The famous rosewood violin that belonged to the bandmaster on the RMS Titanic, Wallace Hartley, will be unveiled on Wednesday at the Titanic Museum Attraction in Pigeon Forge, Tennessee, according to USA Today.
The violin will remain on display until July 27, when it will travel to a sister attraction in Branson, Missouri, where it will be displayed from August 1 to August 15, according to the museum owners, who made the announcement on Sunday.
The violin is set to be sold on October 19 in England by the auction house Henry Aldridge & Son. It is expected to reach a sum in the six-figure range.
The auction house revealed the existence of the violin in March after spending seven years verifying its authenticity after it surfaced in 2006.
Hartley and his fellow band members are often depicted in films as playing their instruments to calm frightened passengers until the end.
"The violin without a doubt is the most iconic piece that has been recovered [from the Titanic], including the crow's nest bell," Craig Sopin, a collector, said. "Almost every survivor talked about Wallace playing until the end.
"So here's this violin that calmed passengers getting off the ship, but it's also the very instrument they danced to earlier in the voyage," Sopin continued. "I truly don't believe there would have been as many survivors without him."
Sopin, an attorney in Philadelphia, is a leading expert on the ship and owns a large collection of artifacts. He is one of the experts that studied the violin, along with forensic scientists, and he is convinced that it is the authentic violin that belonged to Hartley.
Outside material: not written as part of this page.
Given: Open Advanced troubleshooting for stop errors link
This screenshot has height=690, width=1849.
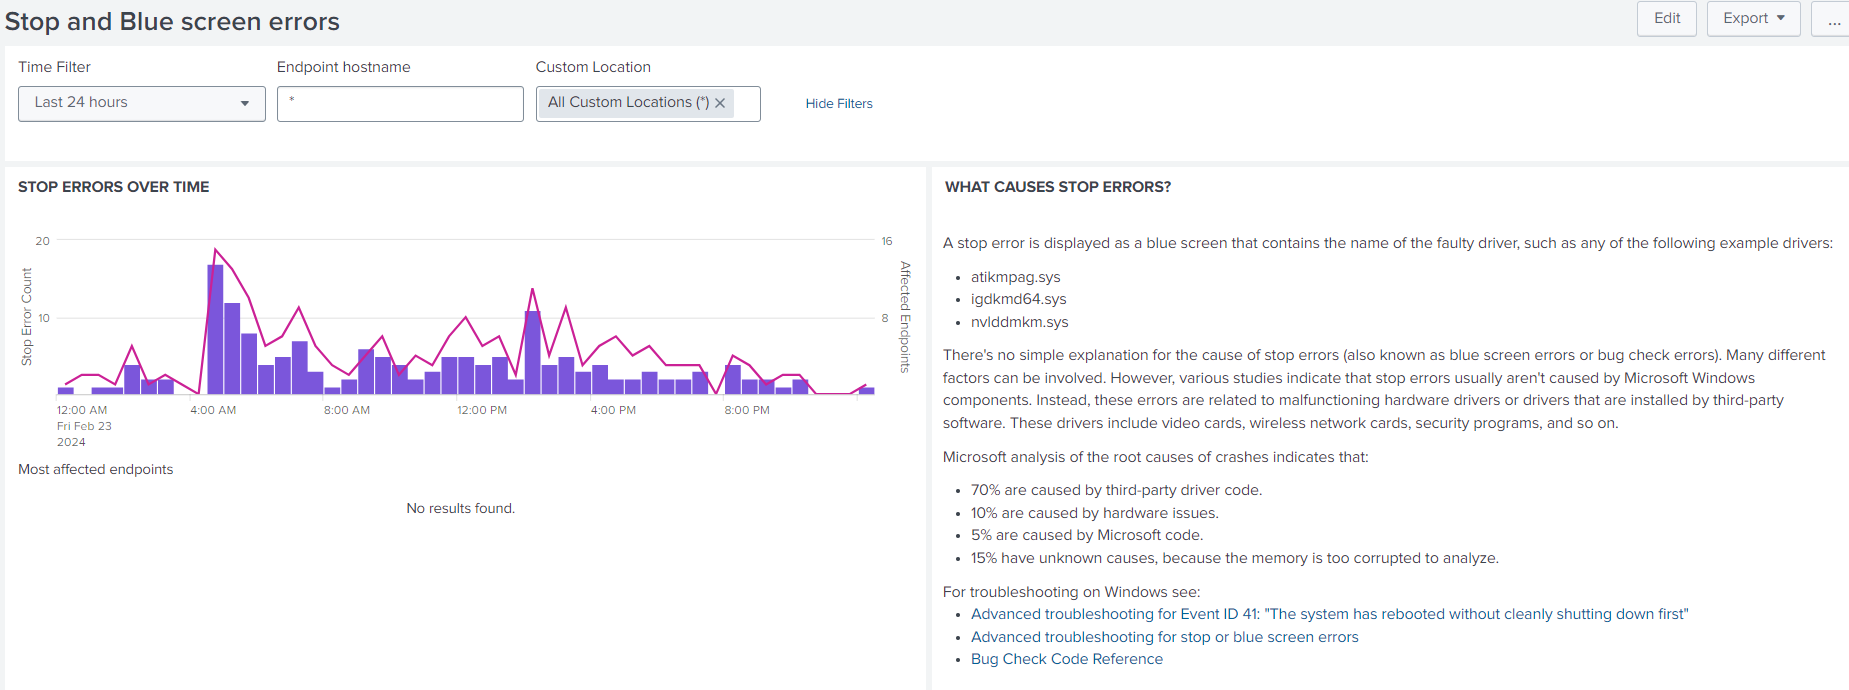Looking at the screenshot, I should 1164,637.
Steve Turner, a music journalist, was finishing a book, "That Band That Played On: The Extraordinary Story of the 8 Musicians Who Went Down with the Titanic," when he learned about the violin's existence.
"I thought it was either an elaborate hoax or the real thing," Turner said in an interview. "There was just so much detail.
"Someone would have had to know so much," Turner added.
After Hartley's body was recovered on April 25, 1912, 10 days after the ship went down, newspaper accounts reported that the violin was in a case strapped to his body.
"My son was a good swimmer, but I know he would die clasping his violin," his mother was quoted as saying. "He was passionately attached to his instrument."
The violin was returned to his fiancé, according to the auction house, where it took a route that included a stop at the Salvation Army. The current owner has not been named.
The Titanic Museum Attractions are the creation of John Joslyn and his wife, Mary Kellogg Joslyn. The Pigeon Forge Museum was opened in 2006, followed by the Branson location in 2010.
The violin played by Wallace Hartley will be displayed in the Titanic Museum in Tennessee.